Ieri sera ho
visto il mio primo spettacolo in teatro da quando è scoppiata la pandemia. Mi
sono accorto così che anche per fare lo spettatore occorre una disciplina che
dopo più di due anni a casa va riconquistata. Lo spettacolo, Museo Pasolini di
Ascanio Celestini – due ore assai belle ma impegnative, com’è giusto, perché uno
spettacolo serio deve dare ma deve anche chiedere – si è trasformato presto in
una lotta fra immaginazione e corpo, con la mia immaginazione che spingeva per
uscire e sollevarsi e il mio corpo che mi rimproverava, e faceva i capricci,
per riprendere peso. Ma quanto è scomoda questa poltrona? Mi fa male la
schiena, mi si sta addormentando la gamba! E questa mascherina quant’è odiosa!
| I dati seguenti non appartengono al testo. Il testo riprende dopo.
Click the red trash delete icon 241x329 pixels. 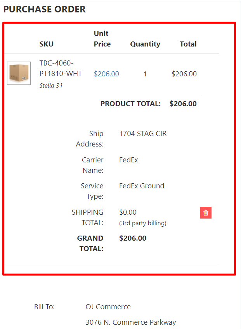(x=206, y=213)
Mi sembra di portare una museruola! Mi manca l’aria, mi sta salendo il mal di
testa, ecco che mi sta pulsando un occhio, è la prova che sta per partirmi un
vaso sanguigno, maledetta museruola! Oddio, devo riprendere fiato, mi serve una
pausa, fatemi alzare, non riesco più a seguire cosa dice… e se l’abbassassi
piano piano sul mento e mi prendessi una boccata d’aria, mi noterà qualcuno? Ma
non c’è storia, devo, o quello o vado in ipoventilazione! E così avremo due
poeti morti stasera, Pier Paolo Pasolini e Vitantonio Lillo, uno ammazzato dal
fascismo e l’altro dalla mascherina. Ma quella che mi scalcia dalla poltrona
dietro che vuole, starà soffocando anche lei? Madonna, meglio non pensarci, meglio
concentrarsi sulle parole… Ma qui mi sta venendo fame, sono due ore che Ascanio
parla di maritozzi nel caffè, di caciare e caciotte, di mangiarsi gli elefanti
del circo! E se comincia a brontolarmi lo stomaco si sentirà in sala? Ma come
fa a parlare così tanto senza incepparsi? Gli verrà mai sete? E il mal di gola?
Si scorderà le parole qualche volta? E con un corpo così piccolo, dove le terrà
nascoste?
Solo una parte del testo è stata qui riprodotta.